Chris Sherman has been keeping a close eye on the search engines for as long as anyone and he says we’ve seen a consolidation down to just 4 major players. He had folks guess which was which—and they weren’t that obvious.

  • The guardian of the conservative status quo (surprisingly, it’s Google)
  • Proud owner of the Emperor’s new clothes (the easy one – Yahoo!)
  • The assimilator as innovator (Microsoft, which used to be the acquirer)
  • The shiny new disruptor (Wolfram/Alpha, which made quite a splash this year)

Chris says that Google is doing interesting things (and he reviewed quite a list, including Fast Flip, Google Squared, etc.) but they’re not earth shattering. The company has lost its momentum as a “leading indicator,” he says.

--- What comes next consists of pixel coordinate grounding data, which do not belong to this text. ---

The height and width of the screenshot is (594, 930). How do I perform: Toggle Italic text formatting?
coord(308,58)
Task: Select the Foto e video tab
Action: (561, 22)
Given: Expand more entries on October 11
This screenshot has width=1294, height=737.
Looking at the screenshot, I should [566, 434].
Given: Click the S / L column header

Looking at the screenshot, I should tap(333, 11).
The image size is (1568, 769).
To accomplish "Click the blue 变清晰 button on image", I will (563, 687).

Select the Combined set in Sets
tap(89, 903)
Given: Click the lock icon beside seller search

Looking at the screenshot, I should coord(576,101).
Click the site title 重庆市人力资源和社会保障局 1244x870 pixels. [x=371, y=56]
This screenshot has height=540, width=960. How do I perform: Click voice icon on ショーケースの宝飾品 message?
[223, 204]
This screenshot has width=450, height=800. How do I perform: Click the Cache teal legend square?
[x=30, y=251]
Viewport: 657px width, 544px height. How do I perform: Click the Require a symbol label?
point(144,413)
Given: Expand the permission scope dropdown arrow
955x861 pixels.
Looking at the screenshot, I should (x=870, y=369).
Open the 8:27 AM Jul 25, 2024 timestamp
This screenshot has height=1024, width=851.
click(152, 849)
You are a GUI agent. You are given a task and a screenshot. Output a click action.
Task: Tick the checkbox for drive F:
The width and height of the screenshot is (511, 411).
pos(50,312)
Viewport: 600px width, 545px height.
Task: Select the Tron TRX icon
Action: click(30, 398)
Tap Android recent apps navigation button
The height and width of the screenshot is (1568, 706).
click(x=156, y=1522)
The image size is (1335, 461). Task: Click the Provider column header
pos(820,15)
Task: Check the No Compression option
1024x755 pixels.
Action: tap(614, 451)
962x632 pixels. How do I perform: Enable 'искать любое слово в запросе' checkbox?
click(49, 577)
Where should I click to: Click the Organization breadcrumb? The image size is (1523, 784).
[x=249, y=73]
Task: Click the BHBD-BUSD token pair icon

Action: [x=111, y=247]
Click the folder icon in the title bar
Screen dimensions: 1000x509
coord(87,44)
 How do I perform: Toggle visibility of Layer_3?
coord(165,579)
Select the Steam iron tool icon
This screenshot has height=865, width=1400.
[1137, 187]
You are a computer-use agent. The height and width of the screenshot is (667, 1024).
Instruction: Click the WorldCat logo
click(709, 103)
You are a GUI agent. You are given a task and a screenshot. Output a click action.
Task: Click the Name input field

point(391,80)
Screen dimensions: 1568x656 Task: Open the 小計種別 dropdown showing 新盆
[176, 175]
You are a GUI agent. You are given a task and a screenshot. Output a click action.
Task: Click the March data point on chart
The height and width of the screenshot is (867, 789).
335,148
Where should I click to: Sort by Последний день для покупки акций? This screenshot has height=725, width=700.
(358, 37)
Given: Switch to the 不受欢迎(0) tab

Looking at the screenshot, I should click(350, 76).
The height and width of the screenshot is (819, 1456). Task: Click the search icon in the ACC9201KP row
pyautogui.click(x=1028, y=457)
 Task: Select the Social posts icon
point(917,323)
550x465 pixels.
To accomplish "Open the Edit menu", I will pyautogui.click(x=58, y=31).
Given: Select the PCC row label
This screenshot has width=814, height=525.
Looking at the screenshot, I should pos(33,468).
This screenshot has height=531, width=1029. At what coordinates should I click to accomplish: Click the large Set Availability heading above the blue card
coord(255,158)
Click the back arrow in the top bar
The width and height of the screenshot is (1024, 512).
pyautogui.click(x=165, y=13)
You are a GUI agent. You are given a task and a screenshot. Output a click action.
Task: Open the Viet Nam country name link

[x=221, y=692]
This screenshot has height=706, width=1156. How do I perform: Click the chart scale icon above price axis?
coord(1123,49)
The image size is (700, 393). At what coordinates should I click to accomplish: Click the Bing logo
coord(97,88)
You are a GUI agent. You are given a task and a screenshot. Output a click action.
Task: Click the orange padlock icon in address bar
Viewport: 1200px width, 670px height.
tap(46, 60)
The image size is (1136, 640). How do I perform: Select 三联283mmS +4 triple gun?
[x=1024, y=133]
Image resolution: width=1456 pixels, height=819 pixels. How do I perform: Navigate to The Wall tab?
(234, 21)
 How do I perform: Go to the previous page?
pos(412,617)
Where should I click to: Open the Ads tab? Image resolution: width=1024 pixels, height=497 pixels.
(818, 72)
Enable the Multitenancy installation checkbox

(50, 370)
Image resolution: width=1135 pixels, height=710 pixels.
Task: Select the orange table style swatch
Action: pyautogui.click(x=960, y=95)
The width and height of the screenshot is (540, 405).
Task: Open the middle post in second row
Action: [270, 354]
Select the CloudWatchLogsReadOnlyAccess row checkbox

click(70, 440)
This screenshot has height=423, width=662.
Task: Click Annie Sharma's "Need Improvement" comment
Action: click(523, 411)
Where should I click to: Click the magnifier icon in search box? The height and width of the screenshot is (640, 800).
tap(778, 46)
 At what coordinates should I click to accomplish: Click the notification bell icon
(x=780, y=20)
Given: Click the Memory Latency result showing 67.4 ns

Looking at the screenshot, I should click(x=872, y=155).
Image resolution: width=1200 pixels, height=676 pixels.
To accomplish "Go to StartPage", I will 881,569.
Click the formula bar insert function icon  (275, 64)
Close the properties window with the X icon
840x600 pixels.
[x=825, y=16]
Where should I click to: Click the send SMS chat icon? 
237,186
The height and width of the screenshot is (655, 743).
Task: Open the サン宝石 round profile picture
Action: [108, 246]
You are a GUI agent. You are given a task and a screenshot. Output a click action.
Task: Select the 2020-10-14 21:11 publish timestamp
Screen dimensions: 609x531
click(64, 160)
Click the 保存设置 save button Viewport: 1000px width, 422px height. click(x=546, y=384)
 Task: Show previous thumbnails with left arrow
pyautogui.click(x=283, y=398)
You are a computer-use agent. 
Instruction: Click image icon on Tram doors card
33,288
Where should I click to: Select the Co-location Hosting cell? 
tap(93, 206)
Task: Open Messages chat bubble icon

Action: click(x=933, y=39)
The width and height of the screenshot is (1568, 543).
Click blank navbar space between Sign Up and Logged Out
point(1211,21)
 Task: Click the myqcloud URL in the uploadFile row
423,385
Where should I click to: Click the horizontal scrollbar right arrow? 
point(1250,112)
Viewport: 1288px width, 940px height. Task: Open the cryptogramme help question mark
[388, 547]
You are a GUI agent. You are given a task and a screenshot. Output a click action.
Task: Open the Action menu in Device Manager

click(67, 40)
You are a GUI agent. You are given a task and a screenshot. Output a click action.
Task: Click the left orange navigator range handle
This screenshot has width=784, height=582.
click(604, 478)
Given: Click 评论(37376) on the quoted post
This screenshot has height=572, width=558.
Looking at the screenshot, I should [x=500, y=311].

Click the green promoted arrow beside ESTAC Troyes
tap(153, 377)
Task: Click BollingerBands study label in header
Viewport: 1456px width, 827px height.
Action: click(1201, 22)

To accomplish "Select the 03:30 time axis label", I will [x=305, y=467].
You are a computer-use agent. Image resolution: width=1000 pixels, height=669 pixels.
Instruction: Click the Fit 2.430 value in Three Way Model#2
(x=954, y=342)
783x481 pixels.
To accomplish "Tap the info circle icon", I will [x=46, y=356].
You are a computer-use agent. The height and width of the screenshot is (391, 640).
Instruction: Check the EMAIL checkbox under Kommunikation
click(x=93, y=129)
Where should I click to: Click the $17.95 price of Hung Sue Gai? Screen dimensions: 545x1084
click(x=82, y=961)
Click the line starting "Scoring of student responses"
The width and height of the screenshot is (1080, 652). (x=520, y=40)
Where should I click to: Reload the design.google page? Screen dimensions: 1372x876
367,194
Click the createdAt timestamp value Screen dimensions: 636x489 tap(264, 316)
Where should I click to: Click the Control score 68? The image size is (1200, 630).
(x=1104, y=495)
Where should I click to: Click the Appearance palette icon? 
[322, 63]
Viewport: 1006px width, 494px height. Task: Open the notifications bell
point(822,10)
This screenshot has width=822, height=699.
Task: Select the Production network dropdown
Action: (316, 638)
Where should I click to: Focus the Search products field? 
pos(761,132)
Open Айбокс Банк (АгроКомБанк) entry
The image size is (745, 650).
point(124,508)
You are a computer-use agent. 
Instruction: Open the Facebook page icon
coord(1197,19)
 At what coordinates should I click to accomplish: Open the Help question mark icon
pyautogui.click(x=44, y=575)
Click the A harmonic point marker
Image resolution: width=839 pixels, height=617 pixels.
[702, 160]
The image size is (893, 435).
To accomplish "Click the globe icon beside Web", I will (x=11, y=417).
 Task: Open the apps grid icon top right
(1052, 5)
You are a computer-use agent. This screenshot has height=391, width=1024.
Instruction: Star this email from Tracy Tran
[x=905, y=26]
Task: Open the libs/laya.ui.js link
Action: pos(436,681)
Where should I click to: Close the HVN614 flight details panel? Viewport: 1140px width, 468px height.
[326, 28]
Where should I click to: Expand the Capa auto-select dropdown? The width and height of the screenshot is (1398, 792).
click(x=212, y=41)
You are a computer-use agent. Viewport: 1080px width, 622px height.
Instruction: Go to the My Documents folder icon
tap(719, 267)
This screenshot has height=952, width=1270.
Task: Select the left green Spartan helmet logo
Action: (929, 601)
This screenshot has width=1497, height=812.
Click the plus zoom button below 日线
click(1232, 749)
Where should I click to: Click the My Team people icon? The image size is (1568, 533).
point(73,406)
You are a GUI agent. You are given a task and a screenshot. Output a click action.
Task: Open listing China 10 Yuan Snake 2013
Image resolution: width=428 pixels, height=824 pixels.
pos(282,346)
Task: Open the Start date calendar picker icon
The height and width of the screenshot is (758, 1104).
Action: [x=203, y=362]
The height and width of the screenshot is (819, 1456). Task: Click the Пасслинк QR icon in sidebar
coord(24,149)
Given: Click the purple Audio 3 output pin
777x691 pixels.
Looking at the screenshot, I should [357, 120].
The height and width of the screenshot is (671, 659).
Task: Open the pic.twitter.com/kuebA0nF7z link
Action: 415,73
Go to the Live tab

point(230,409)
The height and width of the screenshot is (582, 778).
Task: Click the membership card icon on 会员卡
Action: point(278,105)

Yahoo is going back to its roots as a browse service. Chris seemed most impressed by Microsoft and the cool features of Bing. Another surprise for me was putting Wolfram/Alpha as the 4th player. It says it’s not a search engine but a “computational knowledge engine.” But, he noted that it draws on high-quality licensed data sets.

He gave a fairly deprecating opinion of “real-time” search—“it won’t have any lasting value as a search medium for info pros. He wonders whether Facebook and Twitter will be around in 10 years. He finished by discussing the huge trend of ad targeting—some benign, such as geographic or language targeting, and then behavioral targeting, which raises privacy concerns. His bottom line: search engine competition has increased and this should drive innovation.